St. John’s Wort

St. John’s Wort

St. John’s Wort

Hypericum perforatum

AKA: Amber, scare-devil, goat weed, rose of Sharon, Aaron’s beard, Tipton weed

Historic Uses: Used to treat wounds, burns, and pain & inflammation caused by nerve damage. A tea helps with coughs and insomnia. Used to treat depression & migraines. Helped dispel demons and evil spirits.

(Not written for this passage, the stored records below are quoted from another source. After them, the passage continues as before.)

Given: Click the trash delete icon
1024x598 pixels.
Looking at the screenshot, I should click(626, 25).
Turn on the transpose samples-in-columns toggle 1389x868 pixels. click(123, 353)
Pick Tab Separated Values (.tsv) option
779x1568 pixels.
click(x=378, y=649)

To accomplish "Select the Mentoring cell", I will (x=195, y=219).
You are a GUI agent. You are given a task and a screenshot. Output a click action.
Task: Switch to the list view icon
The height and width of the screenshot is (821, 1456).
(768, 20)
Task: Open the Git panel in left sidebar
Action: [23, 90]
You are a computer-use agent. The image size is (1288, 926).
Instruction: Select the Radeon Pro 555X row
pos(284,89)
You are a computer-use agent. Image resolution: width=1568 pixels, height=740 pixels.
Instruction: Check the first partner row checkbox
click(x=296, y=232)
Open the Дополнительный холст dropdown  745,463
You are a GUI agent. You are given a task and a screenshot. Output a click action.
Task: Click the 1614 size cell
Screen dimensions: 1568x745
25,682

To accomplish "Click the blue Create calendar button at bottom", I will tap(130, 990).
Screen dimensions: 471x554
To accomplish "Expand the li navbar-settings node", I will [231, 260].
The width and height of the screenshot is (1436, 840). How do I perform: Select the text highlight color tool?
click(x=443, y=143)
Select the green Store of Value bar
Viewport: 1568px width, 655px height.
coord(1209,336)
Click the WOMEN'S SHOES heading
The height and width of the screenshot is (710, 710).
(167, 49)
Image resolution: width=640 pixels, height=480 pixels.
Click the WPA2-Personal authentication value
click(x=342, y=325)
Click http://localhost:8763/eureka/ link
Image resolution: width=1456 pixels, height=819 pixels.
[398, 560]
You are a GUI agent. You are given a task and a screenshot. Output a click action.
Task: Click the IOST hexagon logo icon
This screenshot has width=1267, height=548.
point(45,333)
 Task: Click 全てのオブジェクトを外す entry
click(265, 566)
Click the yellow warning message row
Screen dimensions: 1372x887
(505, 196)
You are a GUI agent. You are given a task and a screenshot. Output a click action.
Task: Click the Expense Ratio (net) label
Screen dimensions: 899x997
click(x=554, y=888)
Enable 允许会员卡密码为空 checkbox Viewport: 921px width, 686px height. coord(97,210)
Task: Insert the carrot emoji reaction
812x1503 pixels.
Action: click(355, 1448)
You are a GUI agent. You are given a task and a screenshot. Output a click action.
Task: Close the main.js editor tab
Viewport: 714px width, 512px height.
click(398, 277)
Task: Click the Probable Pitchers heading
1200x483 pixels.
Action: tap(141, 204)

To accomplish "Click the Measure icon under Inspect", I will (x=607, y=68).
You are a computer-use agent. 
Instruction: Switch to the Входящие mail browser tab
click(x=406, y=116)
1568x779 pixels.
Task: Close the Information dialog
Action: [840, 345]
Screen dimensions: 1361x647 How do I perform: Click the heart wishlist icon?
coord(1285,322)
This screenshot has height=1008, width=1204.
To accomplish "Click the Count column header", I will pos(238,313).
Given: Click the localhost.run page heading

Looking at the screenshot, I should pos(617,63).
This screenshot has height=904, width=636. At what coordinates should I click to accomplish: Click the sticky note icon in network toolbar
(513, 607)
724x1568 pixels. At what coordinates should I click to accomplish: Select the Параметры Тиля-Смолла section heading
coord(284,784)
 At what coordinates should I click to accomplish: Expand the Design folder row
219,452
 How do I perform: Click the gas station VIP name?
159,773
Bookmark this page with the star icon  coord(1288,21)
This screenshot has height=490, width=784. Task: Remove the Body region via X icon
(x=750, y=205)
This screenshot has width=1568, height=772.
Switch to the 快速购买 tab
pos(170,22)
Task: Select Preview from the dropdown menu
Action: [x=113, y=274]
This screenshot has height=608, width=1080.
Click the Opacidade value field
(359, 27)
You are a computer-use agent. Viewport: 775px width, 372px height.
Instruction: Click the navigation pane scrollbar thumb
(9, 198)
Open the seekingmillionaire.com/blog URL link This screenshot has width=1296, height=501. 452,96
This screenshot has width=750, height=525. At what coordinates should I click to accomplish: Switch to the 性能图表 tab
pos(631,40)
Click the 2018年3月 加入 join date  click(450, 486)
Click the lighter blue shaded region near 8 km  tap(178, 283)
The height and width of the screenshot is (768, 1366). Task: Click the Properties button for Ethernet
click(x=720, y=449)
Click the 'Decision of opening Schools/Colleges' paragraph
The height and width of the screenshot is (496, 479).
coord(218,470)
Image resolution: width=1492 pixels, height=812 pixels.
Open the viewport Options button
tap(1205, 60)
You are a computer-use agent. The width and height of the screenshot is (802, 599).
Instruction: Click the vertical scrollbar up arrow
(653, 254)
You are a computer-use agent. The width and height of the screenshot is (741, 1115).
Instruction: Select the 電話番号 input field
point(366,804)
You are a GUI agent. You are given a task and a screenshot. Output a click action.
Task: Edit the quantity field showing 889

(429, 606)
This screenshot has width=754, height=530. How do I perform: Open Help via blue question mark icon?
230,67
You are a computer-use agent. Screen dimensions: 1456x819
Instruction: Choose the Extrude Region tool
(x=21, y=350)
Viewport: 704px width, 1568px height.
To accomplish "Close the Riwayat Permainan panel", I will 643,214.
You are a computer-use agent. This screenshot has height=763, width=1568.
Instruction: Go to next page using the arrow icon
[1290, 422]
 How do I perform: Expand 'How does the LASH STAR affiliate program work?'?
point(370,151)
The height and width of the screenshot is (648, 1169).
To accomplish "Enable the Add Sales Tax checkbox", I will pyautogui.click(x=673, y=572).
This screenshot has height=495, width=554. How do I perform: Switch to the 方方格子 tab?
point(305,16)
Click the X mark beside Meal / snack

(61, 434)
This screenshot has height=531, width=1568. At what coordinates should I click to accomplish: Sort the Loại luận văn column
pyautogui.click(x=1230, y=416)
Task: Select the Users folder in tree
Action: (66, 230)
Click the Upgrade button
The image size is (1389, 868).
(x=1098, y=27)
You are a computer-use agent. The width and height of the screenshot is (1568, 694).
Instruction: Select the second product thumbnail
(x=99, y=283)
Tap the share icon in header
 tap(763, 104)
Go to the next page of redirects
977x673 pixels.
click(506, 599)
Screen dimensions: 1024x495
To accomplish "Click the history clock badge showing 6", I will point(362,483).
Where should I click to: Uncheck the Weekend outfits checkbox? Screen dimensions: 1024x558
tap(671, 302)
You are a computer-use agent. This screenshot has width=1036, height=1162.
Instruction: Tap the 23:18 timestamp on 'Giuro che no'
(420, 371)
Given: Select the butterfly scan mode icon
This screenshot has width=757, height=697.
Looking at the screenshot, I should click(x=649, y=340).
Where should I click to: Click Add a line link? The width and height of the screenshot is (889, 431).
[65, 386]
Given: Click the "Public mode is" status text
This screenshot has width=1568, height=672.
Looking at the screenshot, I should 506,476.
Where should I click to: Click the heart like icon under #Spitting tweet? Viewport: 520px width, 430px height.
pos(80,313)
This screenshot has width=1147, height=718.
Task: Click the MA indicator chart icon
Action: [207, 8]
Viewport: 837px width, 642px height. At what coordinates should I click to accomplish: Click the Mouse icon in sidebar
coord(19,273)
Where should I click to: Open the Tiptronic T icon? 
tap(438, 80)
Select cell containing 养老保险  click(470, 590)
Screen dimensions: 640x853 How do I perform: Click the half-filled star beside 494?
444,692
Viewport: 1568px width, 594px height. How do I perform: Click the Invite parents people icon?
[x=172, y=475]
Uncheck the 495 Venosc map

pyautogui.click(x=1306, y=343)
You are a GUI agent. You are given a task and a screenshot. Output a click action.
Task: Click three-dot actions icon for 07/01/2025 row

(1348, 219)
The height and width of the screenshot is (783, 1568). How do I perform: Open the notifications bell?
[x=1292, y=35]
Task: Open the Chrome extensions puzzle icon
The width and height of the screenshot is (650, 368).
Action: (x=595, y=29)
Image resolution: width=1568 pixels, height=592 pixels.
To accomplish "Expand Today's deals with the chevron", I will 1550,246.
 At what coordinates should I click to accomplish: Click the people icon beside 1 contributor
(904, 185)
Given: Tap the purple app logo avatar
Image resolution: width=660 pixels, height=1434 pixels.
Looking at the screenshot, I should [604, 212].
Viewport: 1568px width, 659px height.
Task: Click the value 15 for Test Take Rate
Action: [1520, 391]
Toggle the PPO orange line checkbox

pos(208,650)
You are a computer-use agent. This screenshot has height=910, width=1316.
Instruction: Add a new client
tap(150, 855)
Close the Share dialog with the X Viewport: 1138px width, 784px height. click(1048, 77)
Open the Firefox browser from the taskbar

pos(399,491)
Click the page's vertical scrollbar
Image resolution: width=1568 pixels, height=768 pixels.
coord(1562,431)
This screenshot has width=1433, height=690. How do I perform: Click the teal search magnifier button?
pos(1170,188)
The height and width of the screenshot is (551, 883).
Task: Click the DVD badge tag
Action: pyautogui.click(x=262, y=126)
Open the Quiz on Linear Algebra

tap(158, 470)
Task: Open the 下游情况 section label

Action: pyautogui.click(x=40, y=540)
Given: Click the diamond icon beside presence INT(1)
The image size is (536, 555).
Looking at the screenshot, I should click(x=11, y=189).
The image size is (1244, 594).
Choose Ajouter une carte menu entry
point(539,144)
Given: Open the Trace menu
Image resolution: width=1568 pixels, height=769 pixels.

In Folklore: “This plant is named for Saint John the Baptist, whose feast day, 25 June, occurs close to the Midsummer Day, when daylight in Europe is longest and the plant is in full bloom. It’s five yellow petals resemble a halo, and its red sap symbolizes the blood of the martyred saint.” - Breverton’s Herbal, pg. 288

Plus (click or tap to expand) + Culpepper's The Complete Herbal (1653) - On St. John's Wort

ST. JOHN’S WORT.

This is a very beautiful shrub, and is a great ornament to our meadows.

Descript.]

Common St. John’s Wort shoots forth brownish, upright, hard, round stalks, two feet high, spreading many branches from the sides up to the tops of them, with two small leaves set one against another at every place, which are of a deep green colour, somewhat like the leaves of the lesser Centaury, but narrow, and full of small holes in every leaf, which cannot be so well perceived, as when they are held up to the light; at the tops of the stalks and branches stand yellow flowers of five leaves a-piece, with many yellow threads in the middle, which being bruised do yield a reddish juice like blood; after which come small round heads, wherein is contained small blackish seed smelling like rosin. The root is hard and woody, with divers strings and fibres at it, of a brownish colour, which abides in the ground many years, shooting anew every Spring.

Place.]

This grows in woods and copses, as well those that are shady, as open to the sun.

Time.]

They flower about Midsummer and July, and their seed is ripe in the latter end of July or August.

Government and virtues.]

It is under the celestial sign Leo, and the dominion of the Sun. It may be, if you meet a Papist, he will tell you, especially if he be a lawyer, that St. John made it over to him by a letter of attorney. It is a singular wound herb; boiled in wine and drank, it heals inward hurts or bruises; made into an ointment, it open obstructions, dissolves swellings, and closes up the lips of wounds. The decoction of the herb and flowers, especially of the seed, being drank in wine, with the juice of knot-grass, helps all manner of vomiting and spitting of blood, is good for those that are bitten or stung by any venomous creature, and for those that cannot make water. Two drams of the seed of St. John’s Wort made into powder, and drank in a little broth, doth gently expel choler or congealed blood in the stomach. The decoction of the leaves and seeds drank somewhat warm before the fits of agues, whether they be tertains or quartans, alters the fits, and, by often using, doth take them quite away. The seed is much commended, being drank for forty days together, to help the sciatica, the falling-sickness, and the palsy.